Legibility concerns led us to the zip code point map. At a national scale, even county polygons are pushing it in terms of crowding, and most zip code polygons are definitely too small to be discernable. Thus we make you zoom in pretty far before zip codes resolve to polygon representations; before that they're shown as centroid points, which are still crowded on a national map but are a bit easier to pick out.

Most of the map is drawn as SVG using standard D3 methods, but the zip code point layer is an exception. This many points, some 33,000, do not perform well as vector graphics and instead are drawn to a canvas element. It means some extra work to account for things like interactivity (we can't just attach mouse handlers and have to search for nearby points on mouse move), but it's worth it to avoid completely choking on rendering.

At the scale where we do show zip code polygons, the problem remains that this is a ton of geographic data. For this we built a simple Node vector tile server that sends the polygons in tile-sized chunks as topojson (and caches them to S3). We calculated and stored zip code centroids in a PostGIS database ahead of time, then can get the tiles by querying for centroids that fall within a tile's bounds. We use centroids instead of polygon intersections so that each polygon is only drawn on one tile—it's fine if it spills out into other tiles on the map as in the highlighted example below, but we don't want it being drawn multiple times.

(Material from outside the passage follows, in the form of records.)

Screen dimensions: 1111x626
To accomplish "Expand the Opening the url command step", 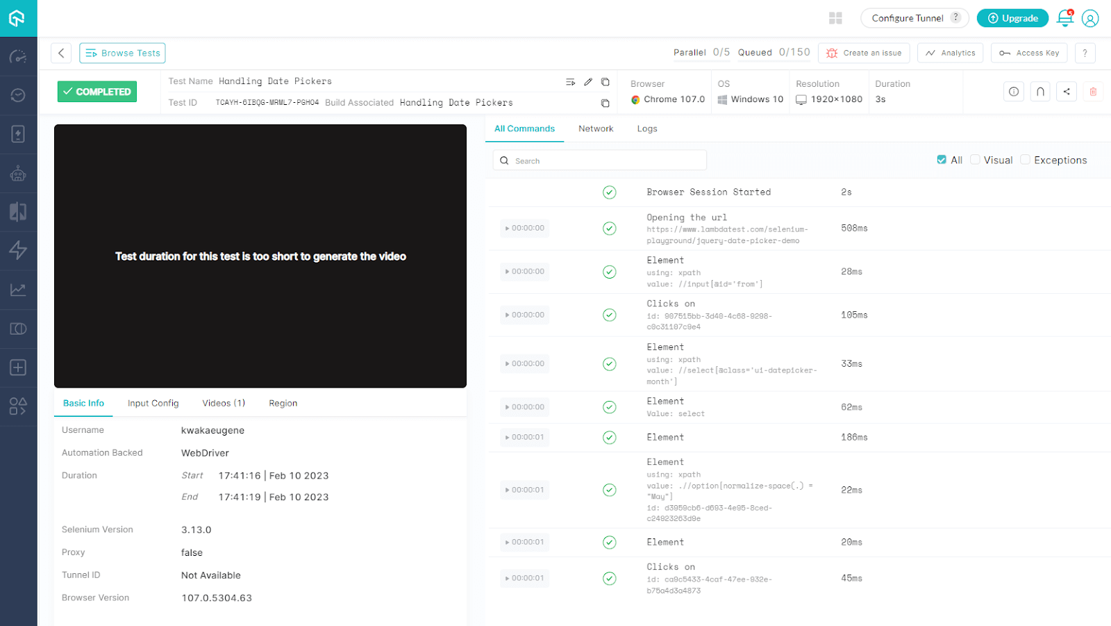I will point(524,228).
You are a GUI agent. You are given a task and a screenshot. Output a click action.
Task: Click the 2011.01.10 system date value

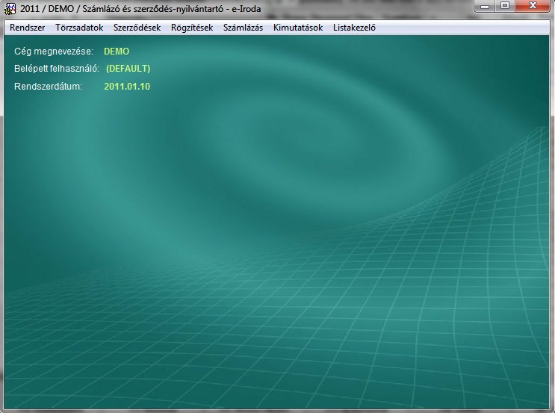[x=128, y=87]
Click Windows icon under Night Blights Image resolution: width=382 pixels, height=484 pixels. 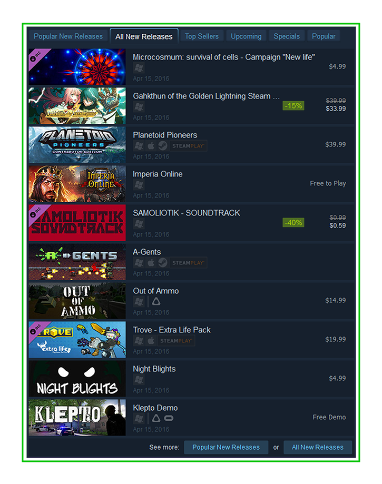point(139,380)
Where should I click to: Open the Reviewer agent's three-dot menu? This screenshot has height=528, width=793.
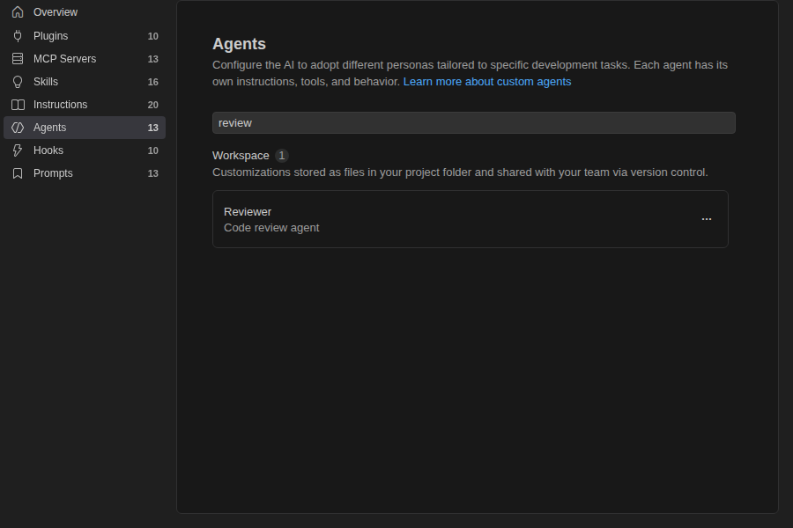(707, 219)
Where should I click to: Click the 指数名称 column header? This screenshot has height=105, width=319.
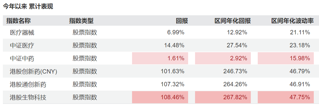[x=18, y=21]
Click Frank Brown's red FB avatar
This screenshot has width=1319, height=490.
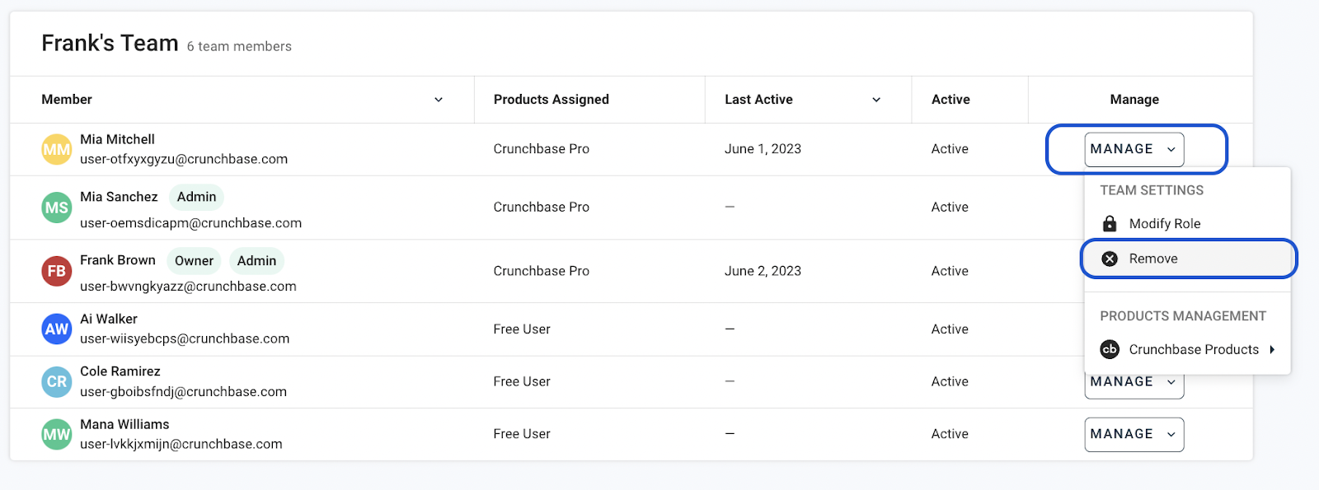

On the front end, when the user zooms past a scale threshold, the map switches to a standard web Mercator map (using d3-tile) onto which we can load zip code tiles as the map is panned. (As a bonus we can also easily load reference basemap tiles underneath to help with orientation.)

Recap

A few things we learned about animating a ton of data over time:

  • Animation can be hard to follow especially with so many data points. Explore ways to aggregate data (both spatially and temporally) that might be better than exact data values at showing trends. They may not work out, but it's worth investigating.
  • Instead of loading all values, try loading only changes in values to cut down on file sizes; let exact values be retrieved in smaller doses on demand.
  • Generalize! Different scales call for different complexities of geometry, and this can go beyond polygon simplification to things like collapsing polygons to points.
  • Don't be mystified by vector tiles! It's not too difficult to make your own vector tiles for excessively detailed geodata.